Systemic illnesses associated with AD: diabetes, obesity, HIV, myocardial infarction, stroke, COPD and other respiratory illness, cancer, sepsis, chronic liver disease, chronic kidney disease (renal transplantation appears to reverse the hormonal abnormalities of ESRD), rheumatoid arthritis, burn injury, traumatic brain injury, and surgical stress.
Diagnosis
The clinical diagnosis of testosterone deficiency requires BOTH:
- Low testosterone — total morning testosterone <300 ng/dL on 2 separate occasions, AND
- Symptoms or signs associated with low serum total testosterone.
A patient is considered testosterone deficient and a candidate for therapy only when he meets both criteria. The recommended workup is a history and physical exam plus laboratory confirmation. Validated questionnaires are not recommended for diagnosis.
History and Physical Exam
Symptoms fall into three categories:
- Physical — loss of body hair, reduced lean muscle mass, gynecomastia, fatigue; visual-field changes (bitemporal hemianopsia) and anosmia point to a pituitary/central cause.
- Cognitive — depression, poor concentration and memory, irritability.
- Sexual — erectile dysfunction, decreased libido, infertility/difficulty conceiving.
Many symptoms (e.g. fatigue) are non-specific and may reflect conditions other than low testosterone. The history should also capture risk factors for AD, past medical and surgical history, and medications.

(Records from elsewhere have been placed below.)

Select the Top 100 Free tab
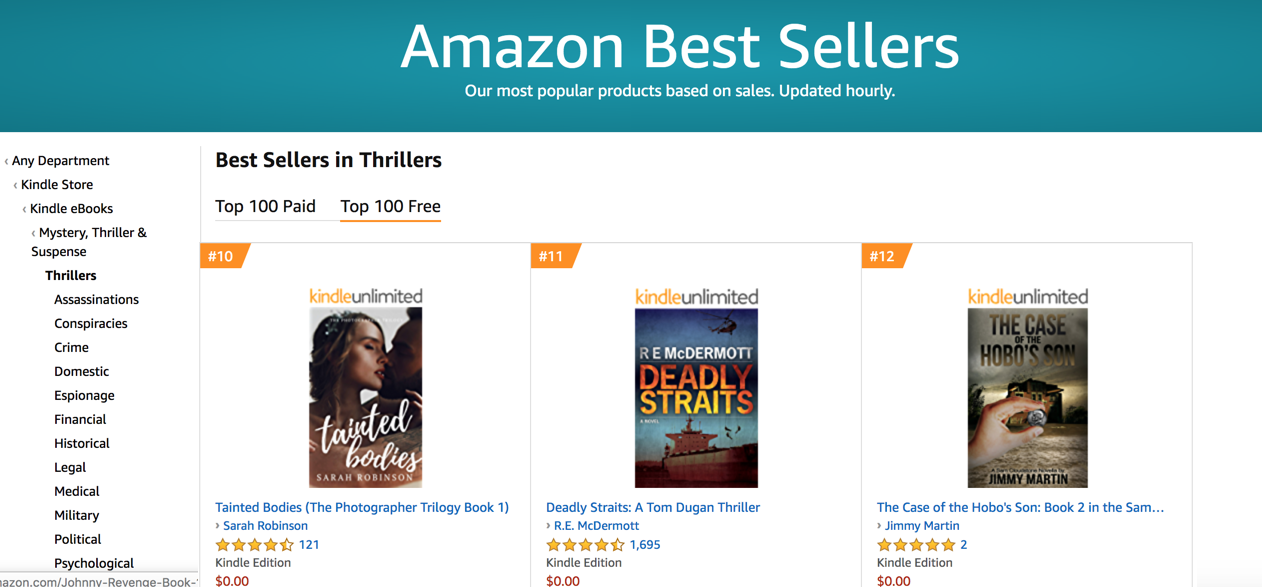390,206
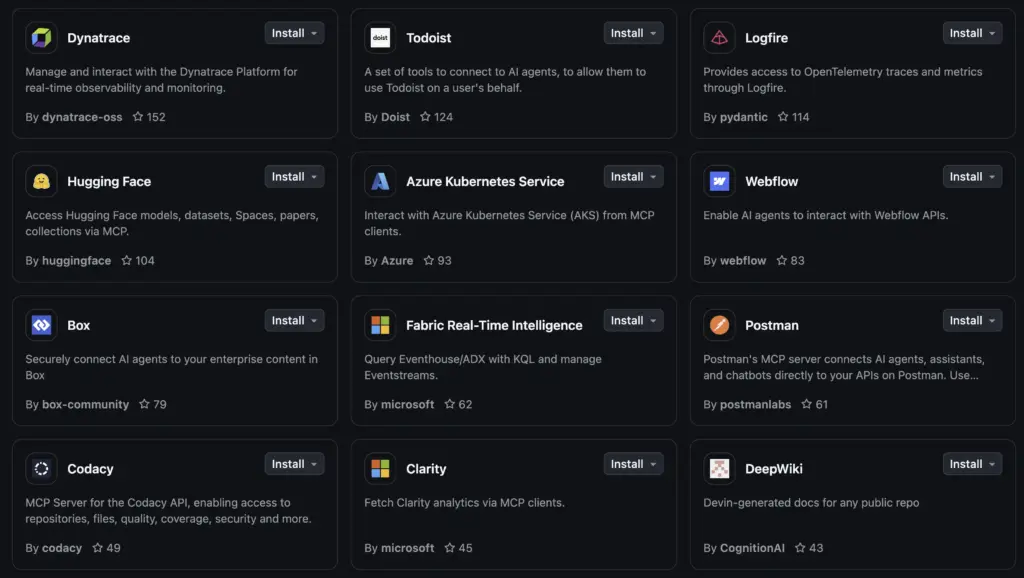Open the huggingface author link
Screen dimensions: 1024x578
(76, 261)
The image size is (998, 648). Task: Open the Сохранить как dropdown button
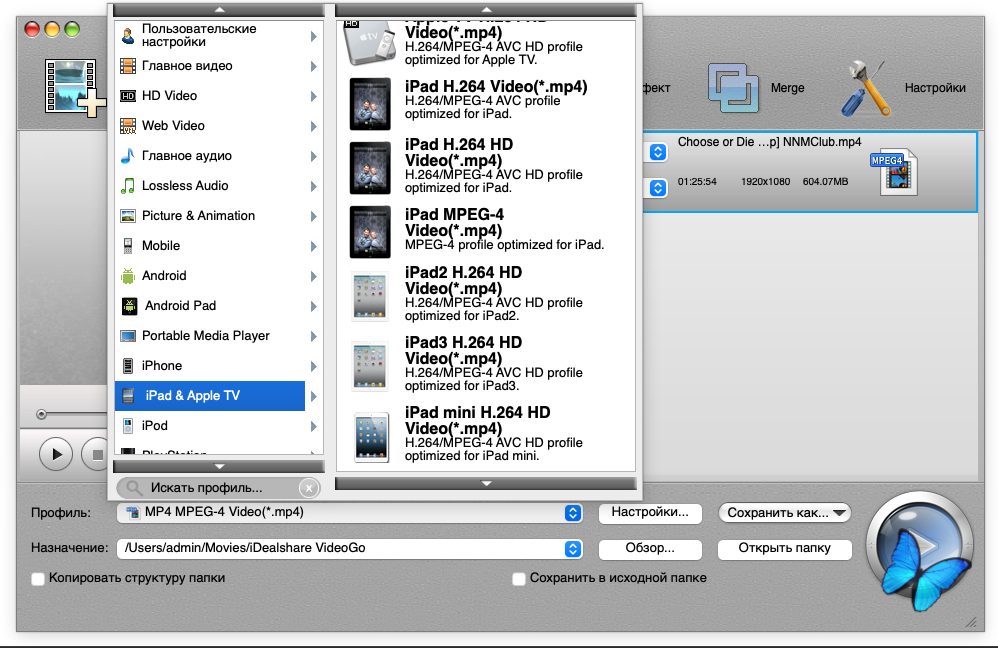[x=783, y=513]

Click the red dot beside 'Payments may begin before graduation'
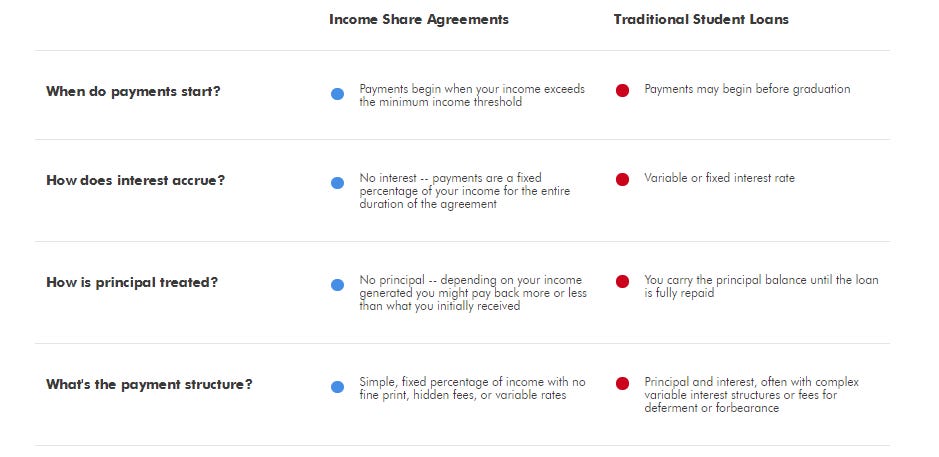pyautogui.click(x=622, y=90)
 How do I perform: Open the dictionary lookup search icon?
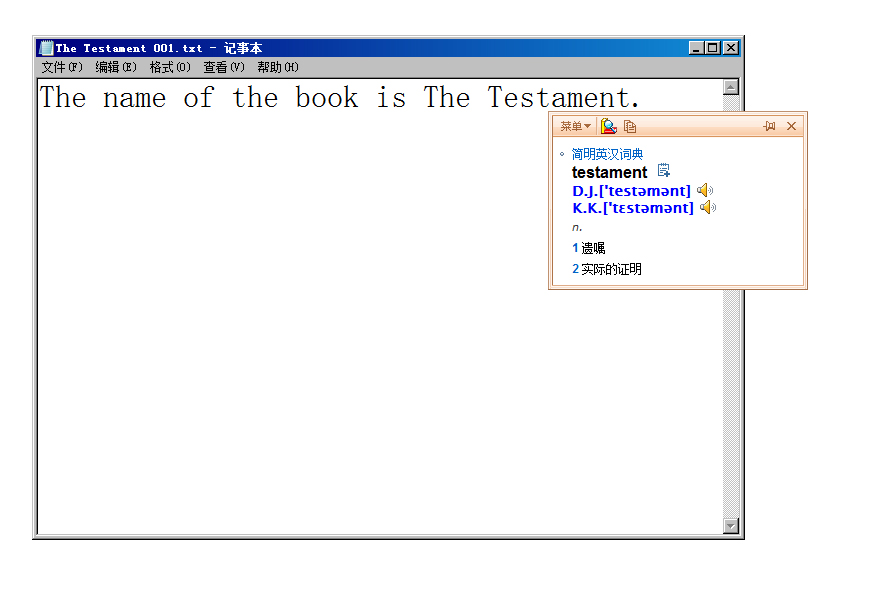608,126
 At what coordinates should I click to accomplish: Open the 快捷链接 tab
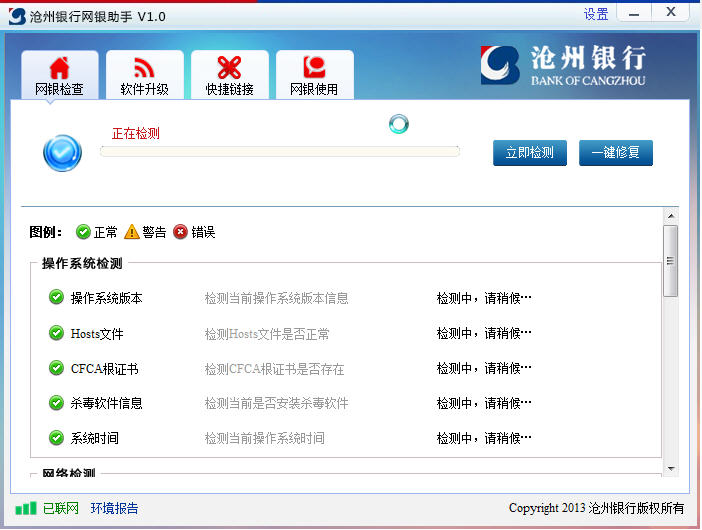pyautogui.click(x=230, y=75)
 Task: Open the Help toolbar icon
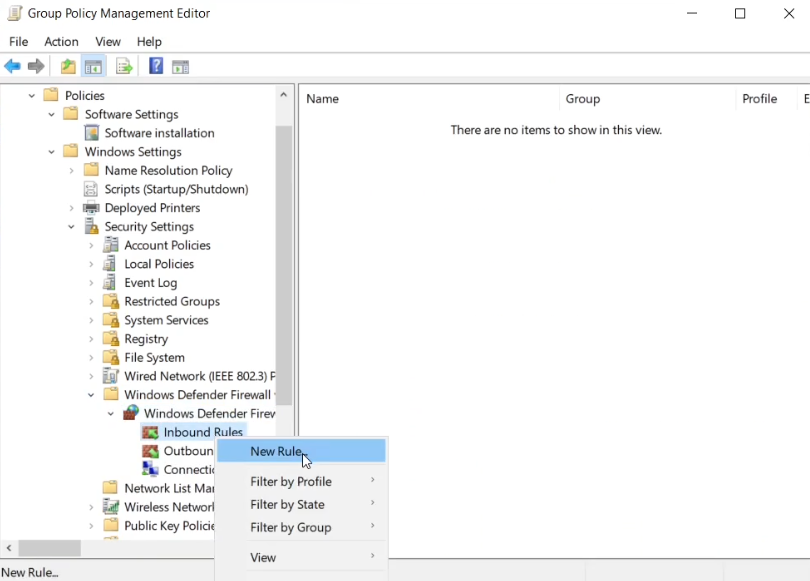pyautogui.click(x=156, y=67)
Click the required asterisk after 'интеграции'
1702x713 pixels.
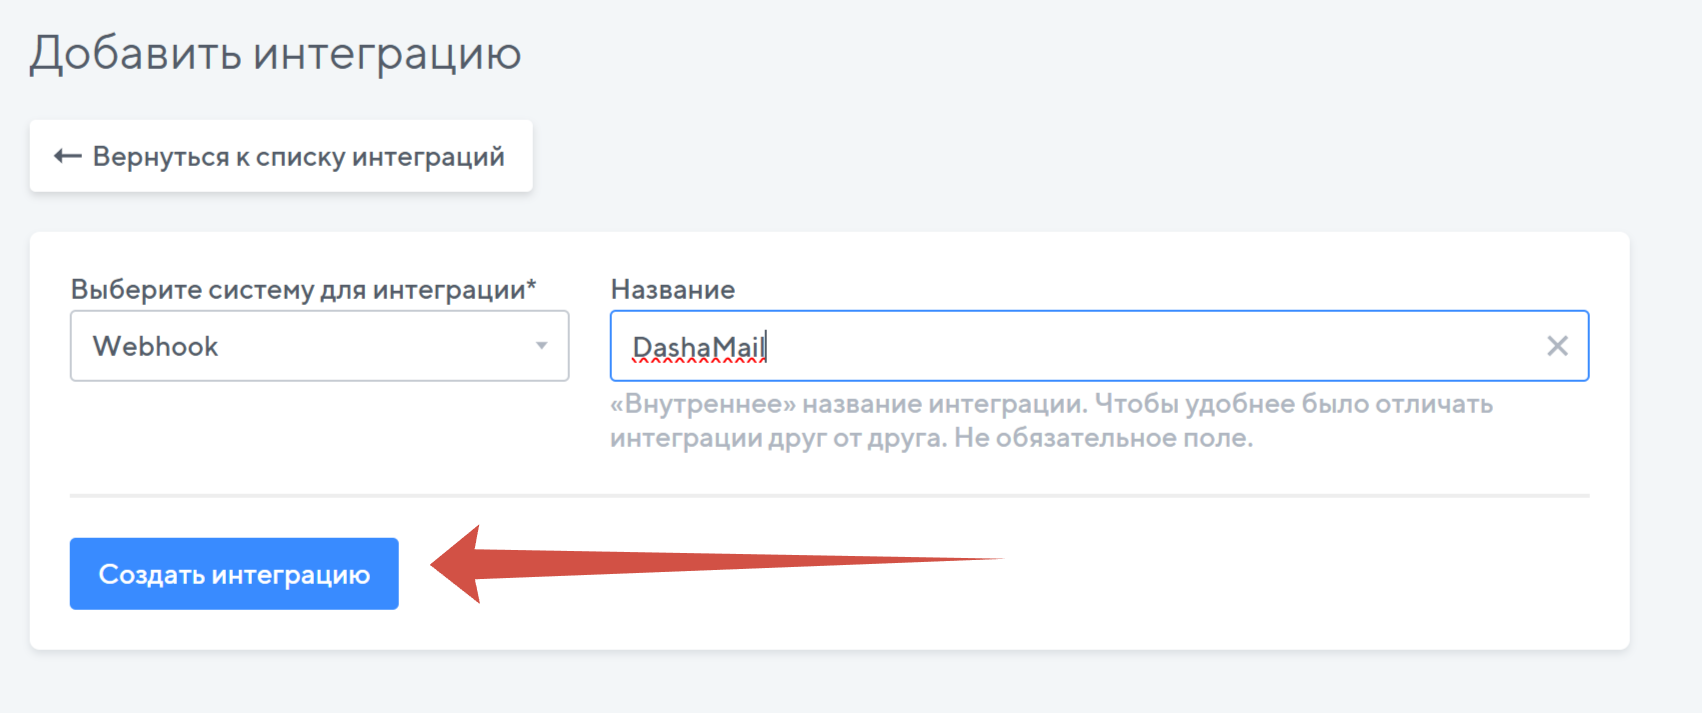[x=532, y=286]
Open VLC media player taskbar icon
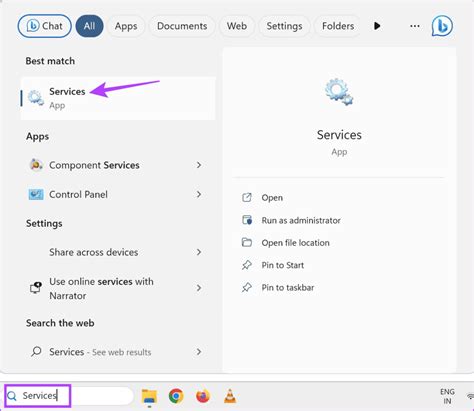 click(230, 396)
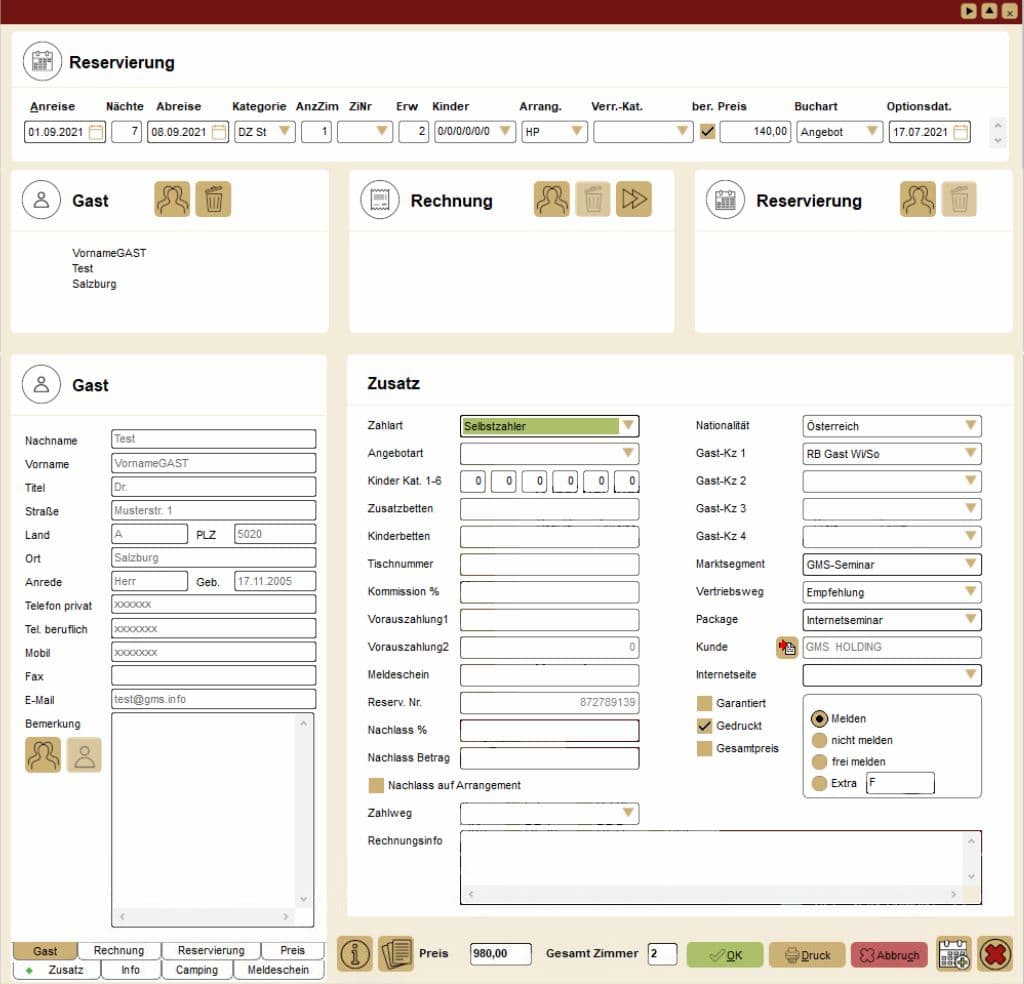The width and height of the screenshot is (1024, 984).
Task: Expand the Nationalität dropdown
Action: coord(970,426)
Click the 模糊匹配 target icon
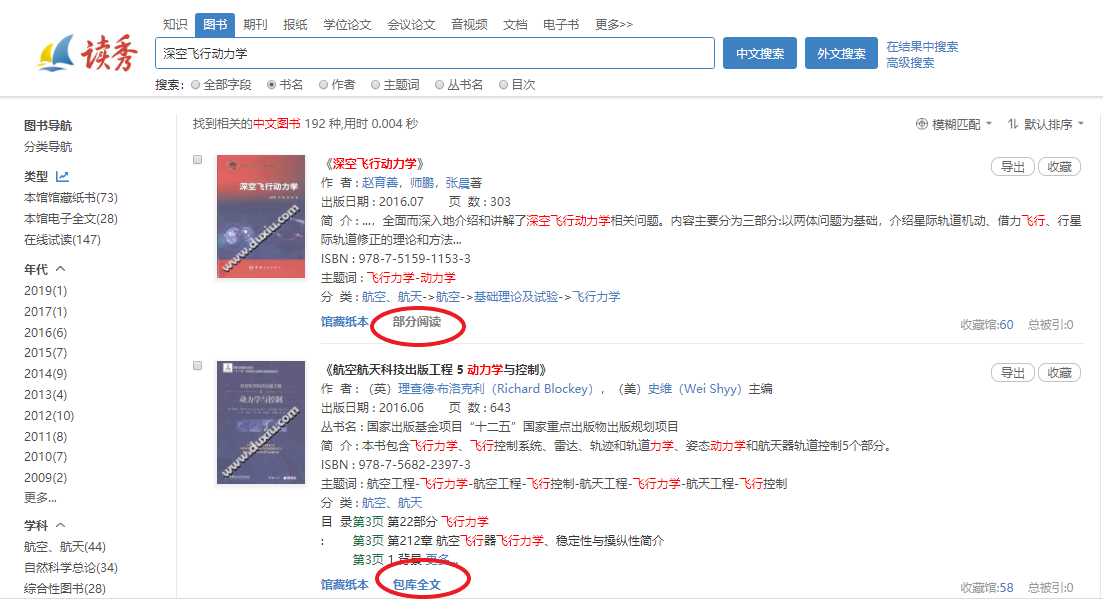1103x601 pixels. tap(921, 124)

On examination, assess body habitus (BMI/waist circumference), virilisation (androgen-dependent hair pattern), gynecomastia, testicular size and consistency, and the presence of a varicocele.
- Gynecomastia is benign enlargement of male breast tissue occurring when the testosterone/estradiol (E2) ratio shifts (infancy, adolescence, old age) and may signal low testosterone. Causes are pharmacological (risperidone, anti-androgens, marijuana, clomiphene), physiological (neonatal, puberty), or pathological (testicular tumours, Klinefelter syndrome, cirrhosis). With any male breast enlargement, consider carcinoma.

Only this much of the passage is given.